Thursday 16 December 2021

Poetry, Nails and Miracles

Poetry Acceptance

Firstly a big thank you to Songs of Eretz Poetry Review for accepting my poem, 'The Passing of Time on Peddars Way'. It will be published in their Winter 2021/22 issue. Pedders Way is a picturesque walk along the Norfolk coastal path. We used to regularly walk there from Blakeney to Cley. We haven't been for years but we're planning to go back there next year - Covid permitting.

As for the poem,  I have now racked up 17 published poems. Is it time to start thinking about a poetry pamphlet? I'm not sure and would welcome your opinion. Do you rate poetry pamphlets? Or do you only purchase them when a friend invites you to their pamphlet launch party? 

A Nail Saga

For three whole weeks I delighted in my grandmother-of-the-bride-nails. They gleamed with deep magenta gel. They were glossy and glisteny and I have been flashing them in front of people and stroking them lovingly. When they hit the three-week mark they went into rapid decline. Three weeks is old for nails. In fact, in 'nail years' three weeks is positively ancient. They were cracking and bending and had become so long that I was having trouble typing and picking up anything smaller than a knife and fork but the gel had set like concrete and no way could I file them down. The gel had to go!
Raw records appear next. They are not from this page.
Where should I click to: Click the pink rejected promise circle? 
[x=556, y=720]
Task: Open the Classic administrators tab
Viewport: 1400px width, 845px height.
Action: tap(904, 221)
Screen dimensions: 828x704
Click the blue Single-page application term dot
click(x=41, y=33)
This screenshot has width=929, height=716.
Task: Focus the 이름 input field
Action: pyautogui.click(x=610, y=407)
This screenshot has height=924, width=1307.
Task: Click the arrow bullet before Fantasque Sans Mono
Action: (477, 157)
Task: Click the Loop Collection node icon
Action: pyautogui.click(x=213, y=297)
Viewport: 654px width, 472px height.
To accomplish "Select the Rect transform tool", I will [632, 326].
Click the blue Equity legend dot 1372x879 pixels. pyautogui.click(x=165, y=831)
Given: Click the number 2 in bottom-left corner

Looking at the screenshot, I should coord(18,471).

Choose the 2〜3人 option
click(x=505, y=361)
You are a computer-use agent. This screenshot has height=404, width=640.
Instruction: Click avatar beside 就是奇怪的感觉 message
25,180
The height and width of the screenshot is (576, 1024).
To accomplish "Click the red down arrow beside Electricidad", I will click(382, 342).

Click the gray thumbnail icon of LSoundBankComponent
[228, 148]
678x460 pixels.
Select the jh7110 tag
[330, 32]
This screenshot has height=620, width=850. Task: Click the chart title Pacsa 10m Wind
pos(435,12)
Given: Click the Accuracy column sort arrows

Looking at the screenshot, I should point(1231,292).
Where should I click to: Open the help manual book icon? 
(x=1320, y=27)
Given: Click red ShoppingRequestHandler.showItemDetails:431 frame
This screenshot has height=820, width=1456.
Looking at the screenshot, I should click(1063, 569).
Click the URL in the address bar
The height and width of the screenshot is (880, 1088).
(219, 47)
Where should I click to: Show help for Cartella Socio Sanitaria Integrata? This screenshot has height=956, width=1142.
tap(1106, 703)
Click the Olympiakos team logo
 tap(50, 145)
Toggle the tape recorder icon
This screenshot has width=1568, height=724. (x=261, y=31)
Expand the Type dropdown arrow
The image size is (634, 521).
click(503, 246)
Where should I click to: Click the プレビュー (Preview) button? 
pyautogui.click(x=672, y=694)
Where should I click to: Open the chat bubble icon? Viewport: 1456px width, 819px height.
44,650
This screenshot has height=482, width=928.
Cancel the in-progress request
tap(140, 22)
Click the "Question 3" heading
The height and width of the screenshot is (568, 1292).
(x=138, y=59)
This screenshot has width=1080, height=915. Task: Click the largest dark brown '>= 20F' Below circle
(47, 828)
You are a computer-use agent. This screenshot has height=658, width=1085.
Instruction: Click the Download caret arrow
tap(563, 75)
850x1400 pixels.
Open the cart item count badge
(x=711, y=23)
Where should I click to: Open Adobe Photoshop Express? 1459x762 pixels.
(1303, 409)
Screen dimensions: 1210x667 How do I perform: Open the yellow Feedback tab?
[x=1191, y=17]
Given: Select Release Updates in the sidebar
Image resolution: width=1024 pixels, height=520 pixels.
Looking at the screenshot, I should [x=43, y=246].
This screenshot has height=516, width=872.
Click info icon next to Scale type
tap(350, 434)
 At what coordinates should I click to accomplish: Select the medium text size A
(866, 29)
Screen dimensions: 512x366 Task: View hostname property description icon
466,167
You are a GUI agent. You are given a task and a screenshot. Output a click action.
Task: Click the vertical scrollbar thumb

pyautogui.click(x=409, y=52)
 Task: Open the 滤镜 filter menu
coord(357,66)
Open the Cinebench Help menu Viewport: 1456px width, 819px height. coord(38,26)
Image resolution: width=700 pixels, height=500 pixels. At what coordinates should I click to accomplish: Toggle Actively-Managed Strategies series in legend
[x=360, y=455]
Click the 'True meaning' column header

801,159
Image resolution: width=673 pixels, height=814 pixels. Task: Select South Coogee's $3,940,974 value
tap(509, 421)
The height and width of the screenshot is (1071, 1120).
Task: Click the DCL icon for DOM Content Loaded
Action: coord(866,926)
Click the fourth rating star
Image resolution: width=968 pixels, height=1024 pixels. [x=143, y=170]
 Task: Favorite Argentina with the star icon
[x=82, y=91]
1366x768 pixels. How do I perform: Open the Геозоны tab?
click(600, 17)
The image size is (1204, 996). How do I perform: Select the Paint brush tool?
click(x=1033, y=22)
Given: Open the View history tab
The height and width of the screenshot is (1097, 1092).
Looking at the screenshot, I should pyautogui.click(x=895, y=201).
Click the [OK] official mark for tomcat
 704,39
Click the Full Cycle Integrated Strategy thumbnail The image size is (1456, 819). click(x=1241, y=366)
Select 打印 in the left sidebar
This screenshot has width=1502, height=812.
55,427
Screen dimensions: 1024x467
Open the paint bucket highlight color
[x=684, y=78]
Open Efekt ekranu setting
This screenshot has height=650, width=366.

But it is two weeks before Christmas and all nail-gel-remover shops are fully booked. Undeterred I went to the chemist and bought a bottle of acetone. It has large red warning signs on the bottle and smells atrocious but I was intrepid. I was determined. I spent the best part of twenty-four hours soaking my nails with smelly cotton wool and wrapping them in tin foil. I became light-headed from the fumes, slightly dizzy and squidgy but I did it. The gel is gone... and my nails are plain and boring once more. 

An Affirmation of Miracles

This week I went to a Singing for Pleasure group that I joined recently. We were asked to bring in short readings for our final session of the year and so I thought I'd talk about Chanukah. I first explained the history, how the small group of Maccabees won against all odds over the Greek army, how the Greek were intolerant of other religions and how they, when retreating from the Maccabees, destroyed the holy oil in the Temple. The Maccabees found one bottle of oil, enough to burn in the Temple for one day and yet it lasted for the eight days that it took them to purify more oil - a miracle that we remember each year by lighting eight candles plus a lighter candle.

Some people don't believe in miracles these days. They say that miracles only happened to people in the Bible. I don't agree with those people. What about the development of a Covid vaccination in about six months when it would normally take at least two years? And for me, my personal miracle is my grandson. When he was a toddler he almost died with Type 1 Diabetes. He's now 11 and three weeks ago, on the weekend of his sister's wedding, he stepped up onto the Bimah in the Synagogue and sang in Hebrew two pages of prayers on his own in front of the whole congregation. So don't tell me that there's no such thing as miracles. I've seen them first hand.